Lecture de la page 94

Ce qui ressort, c’est qu’aujourd’hui, on part du donné qu’est la conscience. Mais en faisant cela, et donc on s’interdit de prendre acte, même si en effet le cerveau a évolué et s’est transformé, de l’état antérieur du fonctionnement cérébral qui très probablement a laissé lui aussi des « traces » d’un autre ordre sans doute et qu’il faudrait peut-être chercher à penser à comprendre, que les traces telles qu’elles sont définies ici.

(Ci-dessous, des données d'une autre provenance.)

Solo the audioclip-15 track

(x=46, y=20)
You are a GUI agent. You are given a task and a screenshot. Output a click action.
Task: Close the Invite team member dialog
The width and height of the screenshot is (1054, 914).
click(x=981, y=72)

Mais on remarque aussi que ces court-circuits générés par le fantasme et donc l’inconscient, puisqu’on n’a presque pas encore prononcé le mot, disons-le, nous rappellent les court-circuits engendrés par le stress et le surgissement des hallucinations comme moyen de répondre de faire face à la situation chez les hommes bicaméraux.

En un sens le psychisme a vu se déplacer les entrées et les sorties de courant d’énergie qui le traversent mais le fonctionnement global reste à peu près le même que pour l’homme bicaméral. Les voix ont été remplacées par la conscience, pour faire court on évoquera simplement ce que l’on a eu coutume d’appeler la voix de la conscience, mais on est confronté au fait que la conscience en tant que champ d’expérimentation et de sélection d’éléments psychiques dignes ne parvient pas véritablement à résoudre le problème de la décision et de l’action.

Ce qui se résolvait de manière « positive » avec l’intervention des dieux donne lieu aujourd’hui à des suspens de résolutions, des attentes interminables ou des angoisses prolongées puisque la conscience fait blocage ou a réduit à presque rien la puissance des voix mais elle comme voix, la conscience, elle ne parvient pas à l’efficacité des dieux. Elle ne contrôle pas en effet la détermination de l’action.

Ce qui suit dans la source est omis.